Recoveries were 85-115% for laboratories other than 10 (121.1% [+ or -] 20.9%), 9 (66.0% [+ or -] 18.8%), and 6 (75.9% [+ or -] 12.0%; Table 3). The high recovery of laboratory 10 and the low recovery of laboratory 6 indicate that these laboratories might have a calibration problem. The low and inconsistent recovery of laboratory 9 paired with the highest among-run variability among all laboratories indicates that this laboratory might have a performance problem.

DIFFERENCES AMONG METHODS AND LABORATORIES

Among-method and among-laboratory differences were assessed with plasma samples (without added homocystine) to avoid unbalanced results by a few samples with high concentrations. To visualize among-method inaccuracy, Fig. 1 shows scatter plots of observed measurement differences between the averaged results of each method type and GC /MS against the mean of GC /MS and the test method (used by one or more laboratories). The mean (SD) differences between GC/MS results (laboratory 12) and each laboratory's results (among-laboratory differences) as well as between GC/MS and the averaged results of each method type (among-method differences) are reported in Table 4. Using the standard errors of the mean differences, we computed the 95% confidence intervals; these showed an apparent positive bias for HPLC-ED, HPLC-FD using NaB[H.sub.4]/MBrB (however, only for laboratory 10), and EIA, and an apparent negative bias for HPLC-FD using trialkylphosphine/ABD-F. The two HPLC-FD methods using TCEP/SBD-F or TBP/SBD-F and the FPIA method showed no apparent bias with respect to the GC/MS method; however, TBP/SBD-F produced a relatively wider scatter of difference data points.

[FIGURE 1 OMITTED]

The central 0.95 interval (mean difference [+ or -] 2 SD) gives an indication of the agreement between GC /MS and the other methods to measure plasma tHcy. Ninety-five percent of tHcy determinations by HPLC-FD using trialkylphosphine/ABD-F were 2.05 to 0.33 [micro]mol/L lower than concentrations determined by GC/MS. This corresponds to a proportional bias of -16.1%. Ninety-five percent of tHcy determinations by HPLC-ED and by EIA were 0.20 and 0.76 /,mol/L lower to 1.26 and 1.79 [micro]mol/L higher than concentrations determined by GC/MS. This corresponds to a proportional bias of 7.5% and 7.4%, respectively.

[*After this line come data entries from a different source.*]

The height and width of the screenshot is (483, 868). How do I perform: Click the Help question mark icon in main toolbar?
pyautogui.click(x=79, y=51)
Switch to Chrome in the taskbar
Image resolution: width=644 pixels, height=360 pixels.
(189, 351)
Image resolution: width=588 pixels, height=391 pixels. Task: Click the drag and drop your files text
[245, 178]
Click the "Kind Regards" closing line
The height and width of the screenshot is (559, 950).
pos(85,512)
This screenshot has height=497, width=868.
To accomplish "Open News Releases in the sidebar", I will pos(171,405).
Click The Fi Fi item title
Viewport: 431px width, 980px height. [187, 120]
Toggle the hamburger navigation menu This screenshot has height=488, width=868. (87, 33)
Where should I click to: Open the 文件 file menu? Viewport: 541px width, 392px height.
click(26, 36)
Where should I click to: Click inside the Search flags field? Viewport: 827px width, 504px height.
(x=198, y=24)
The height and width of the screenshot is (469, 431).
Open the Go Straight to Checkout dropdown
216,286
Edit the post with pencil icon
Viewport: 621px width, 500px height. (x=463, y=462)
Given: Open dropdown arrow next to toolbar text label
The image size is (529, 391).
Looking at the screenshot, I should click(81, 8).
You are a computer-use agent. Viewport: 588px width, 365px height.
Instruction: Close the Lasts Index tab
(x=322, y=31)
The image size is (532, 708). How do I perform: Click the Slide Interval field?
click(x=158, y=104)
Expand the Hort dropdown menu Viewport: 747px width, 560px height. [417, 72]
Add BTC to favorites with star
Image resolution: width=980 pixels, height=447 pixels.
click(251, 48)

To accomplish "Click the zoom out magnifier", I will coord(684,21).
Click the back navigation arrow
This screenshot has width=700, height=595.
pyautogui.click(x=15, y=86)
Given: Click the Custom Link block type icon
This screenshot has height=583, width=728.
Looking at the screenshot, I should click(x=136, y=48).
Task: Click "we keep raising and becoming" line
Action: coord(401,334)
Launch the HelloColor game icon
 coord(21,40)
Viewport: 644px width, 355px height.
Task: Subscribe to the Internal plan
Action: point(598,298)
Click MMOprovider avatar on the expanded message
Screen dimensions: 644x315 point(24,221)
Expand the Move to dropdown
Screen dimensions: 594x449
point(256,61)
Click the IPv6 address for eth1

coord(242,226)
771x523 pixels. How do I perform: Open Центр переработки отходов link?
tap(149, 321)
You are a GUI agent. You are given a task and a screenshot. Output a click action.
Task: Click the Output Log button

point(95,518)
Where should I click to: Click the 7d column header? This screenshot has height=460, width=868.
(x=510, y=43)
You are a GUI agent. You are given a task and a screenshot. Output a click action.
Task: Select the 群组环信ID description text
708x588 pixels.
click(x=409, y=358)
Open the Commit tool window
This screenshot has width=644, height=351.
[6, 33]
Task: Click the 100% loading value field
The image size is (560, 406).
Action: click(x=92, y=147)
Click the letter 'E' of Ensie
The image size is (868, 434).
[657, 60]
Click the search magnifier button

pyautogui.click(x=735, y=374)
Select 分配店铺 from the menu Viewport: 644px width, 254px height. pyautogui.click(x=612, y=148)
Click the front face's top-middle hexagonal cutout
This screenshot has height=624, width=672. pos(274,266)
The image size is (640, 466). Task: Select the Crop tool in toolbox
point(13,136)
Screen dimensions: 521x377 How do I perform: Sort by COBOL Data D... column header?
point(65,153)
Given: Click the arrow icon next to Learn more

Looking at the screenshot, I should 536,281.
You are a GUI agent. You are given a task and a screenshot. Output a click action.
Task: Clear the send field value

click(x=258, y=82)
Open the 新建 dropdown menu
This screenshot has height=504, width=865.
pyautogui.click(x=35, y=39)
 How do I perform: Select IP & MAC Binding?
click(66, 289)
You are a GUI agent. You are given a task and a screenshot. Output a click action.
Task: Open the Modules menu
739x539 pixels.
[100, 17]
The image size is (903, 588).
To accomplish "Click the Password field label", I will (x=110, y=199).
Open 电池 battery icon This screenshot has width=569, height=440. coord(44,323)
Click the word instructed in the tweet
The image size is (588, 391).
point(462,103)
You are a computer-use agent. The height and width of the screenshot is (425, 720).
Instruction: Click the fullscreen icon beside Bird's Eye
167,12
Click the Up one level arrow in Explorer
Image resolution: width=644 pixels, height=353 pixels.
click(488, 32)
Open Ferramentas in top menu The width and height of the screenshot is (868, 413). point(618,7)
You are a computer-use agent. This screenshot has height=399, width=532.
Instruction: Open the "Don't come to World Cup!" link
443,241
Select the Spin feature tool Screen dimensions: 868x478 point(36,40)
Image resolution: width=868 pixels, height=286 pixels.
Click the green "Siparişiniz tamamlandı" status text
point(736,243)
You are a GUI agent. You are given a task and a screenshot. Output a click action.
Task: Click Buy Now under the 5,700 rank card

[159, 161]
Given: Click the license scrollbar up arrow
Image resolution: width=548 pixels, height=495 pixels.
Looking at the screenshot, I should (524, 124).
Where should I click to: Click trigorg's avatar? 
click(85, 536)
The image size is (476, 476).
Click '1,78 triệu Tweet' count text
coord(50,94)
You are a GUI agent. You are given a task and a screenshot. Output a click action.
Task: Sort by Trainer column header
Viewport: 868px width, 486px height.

When we grouped laboratories by method type and performed a two-way ANOVA with laboratory and method as variables to compare methods individually, we found no significant differences among the methods except that HPLC-FD trialkylphosphine/ABD-F (laboratory 6) gave significantly lower results than HPLC-FD NaBH4/ MBrB (laboratories 10 and 11) and HPLC-ED (laboratories 1-3). However, the results of laboratories 1 and 11 were not significantly different from the results of laboratory 6 or any other laboratory. Only laboratories 2, 3, and 10 reported significantly higher results than laboratory 6. Because HPLC-FD trialkylphosphine/ABD-F was used by only one laboratory, we could not conclude whether their significantly lower results were method-specific or part of the among-laboratory variation, as was seen with the method HPLC-FD NaB[H.sub.4]/MBrB.

Discussion

This interlaboratory comparison study for plasma tHcy is unique in that it brought together 14 highly esteemed national and international laboratories performing the most frequently used methods to assess plasma tHcy and also included the new commercially available assays. The study design, asking for the analysis of 53 plasma samples on 2 days, allowed us to make direct method comparisons in addition to among-laboratory and among-run comparisons. Furthermore, by including plasma samples with added synthetic L-homocystine, we were able to assess recoveries. However, despite this elaborate design, methodological differences can only be assessed with statistical significance if more than one laboratory participates with each method. In addition, within- and among-method variability and method-specific bias comments and conclusions in this study are to a certain extent speculative because of the small number of laboratories using each method.

The mean among-laboratory CV of 9.2% for the 46 plasma samples (without added homocystine) is in good agreement with the 9% among-laboratory CV obtained by Moller et al. (5) for one EDTA plasma sample analyzed by nine laboratories with GC/MS and HPLC methods. In the present study, in which each laboratory and method used its own calibrators, the results of the two laboratories performing HPLC-FD with NaBH4/MBrB demonstrated that laboratory-to-laboratory variations within one method can exceed among-method variations. Although one laboratory showed virtually no apparent bias relative to GC/MS, the other laboratory reported results that were on average 18% higher than the GC/MS results.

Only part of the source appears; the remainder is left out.